> Selected extract
Joey Korenman (10:36):

And, and you know, when you, once you've got a built out, what's fun is going back into like the earlier layers and tweaking things. And, and if you don't label these things in a way where it's easy to figure out what order things were created in, um, it's gonna be very hard to know where to dive into. All right. So now that I've duplicated that or sorry, pre comp, that I'm going to duplicate it hit S and now I'm going to do negative 100 scale on the horizontal. So now I get this. Okay. Um, so what's awesome is I've got this really neat looking kind of animation here. Right. And what's cool is because I've got this nested setup. I could just go back into, um, this very first pre-camp here. And let's say, I just wanted to duplicate that square. Right. So just grab it, duplicate it.

Joey Korenman (11:25):

There we go. Um, and maybe scale this one down a little bit. So I, I don't want to use the scale property cause I've got key frames on that. So what I'm going to do is hit you twice, double tap you, and that will bring up all the properties I've changed. And so now I can just actually shrink the rectangle down, the benefit of doing it this way is it doesn't shrink the stroke. The stroke is still the same thickness and maybe we make the stroke a different color. Maybe we kind of make it like a teal color. Cool. And let's offset that a couple of frames before four frames. Okay. So now you get something like this. And then if we look at the, um, oh, that's my final. If we look at, if we look at the, uh, you know, sort of the end result of what we've made, now, you get something like this, all right.

> Material shown
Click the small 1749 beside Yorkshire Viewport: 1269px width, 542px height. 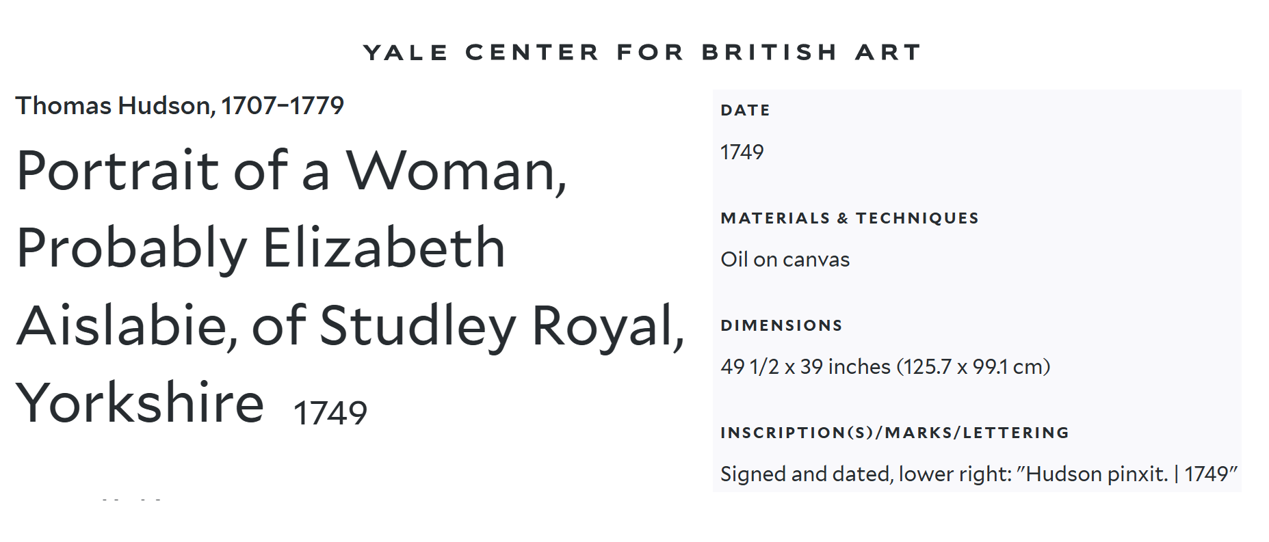[330, 413]
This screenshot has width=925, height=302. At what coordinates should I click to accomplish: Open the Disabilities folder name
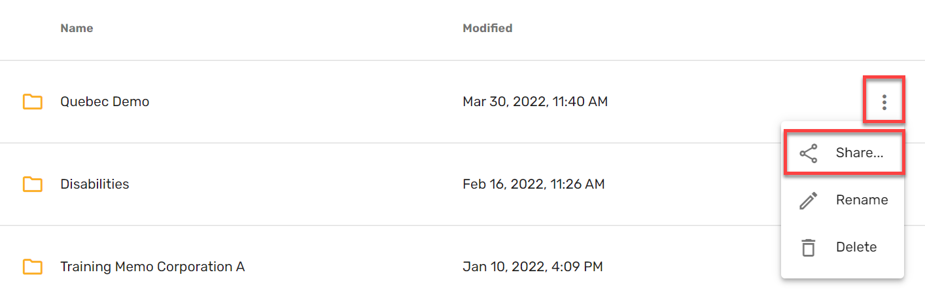coord(95,184)
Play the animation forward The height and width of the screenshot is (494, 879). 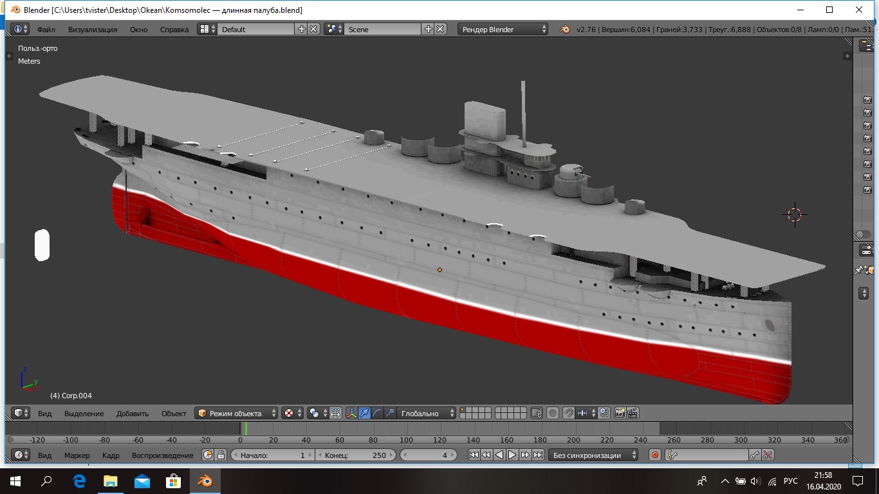click(x=512, y=455)
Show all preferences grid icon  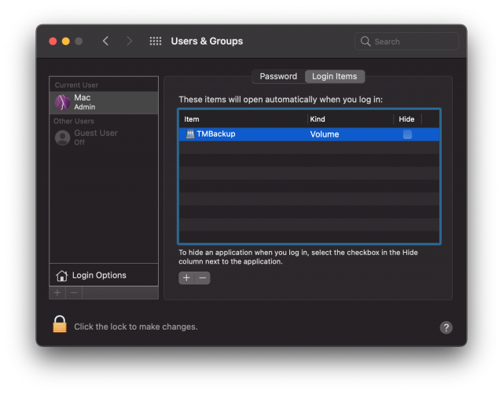coord(156,42)
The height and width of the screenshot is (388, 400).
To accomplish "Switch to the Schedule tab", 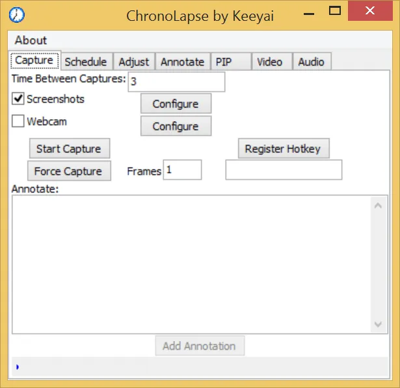I will 85,62.
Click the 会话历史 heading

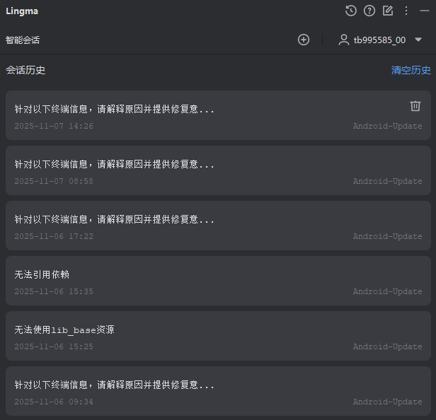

> Requirement A
Answer these questions using the animation tutorial transcript:
(i) What scale value does the speaker apply on the horizontal after duplicating the pre-comp?
(ii) Why does the speaker choose not to use the scale property on the duplicated square?
(iii) What color does the speaker suggest for the stroke?
> Requirement B
Reproduce the animation tutorial transcript word for word between "And, and you" and "it, duplicate it.", inclusive.
> Requirement C
Write the next part of the animation tutorial transcript, picking up after its final sentence.
The entries are drawn from a separate source.

> Exercise response A
(i) Negative 100.
(ii) It already has keyframes on it.
(iii) Teal.

> Exercise response B
And, and you know, when you, once you've got a built out, what's fun is going back into like the earlier layers and tweaking things. And, and if you don't label these things in a way where it's easy to figure out what order things were created in, um, it's gonna be very hard to know where to dive into. All right. So now that I've duplicated that or sorry, pre comp, that I'm going to duplicate it hit S and now I'm going to do negative 100 scale on the horizontal. So now I get this. Okay. Um, so what's awesome is I've got this really neat looking kind of animation here. Right. And what's cool is because I've got this nested setup. I could just go back into, um, this very first pre-camp here. And let's say, I just wanted to duplicate that square. Right. So just grab it, duplicate it.

> Exercise response C
Joey Korenman (12:10):

And it's starting to get kind of cool. Now, what happens if I take these and I pre comp them, right? So now this is oh three squares and you don't really have to be too creative as long as you have a number on there, you know, squares again. Um, as long as you have a number on there and you, you know, you can sort of look here and say, oh, I know this is the first one. Then that's all that's important. So now I could duplicate this and what if I rotated this 45 degrees? Right. So now you get like this kind of crazy bouncy, sacred geometry looking thing. Right. And now I'm thinking, you know what, the middle of this looks a little bit empty. So maybe what I do is we go back into the initial, you know, square here and we need to just fill in this middle section a little bit.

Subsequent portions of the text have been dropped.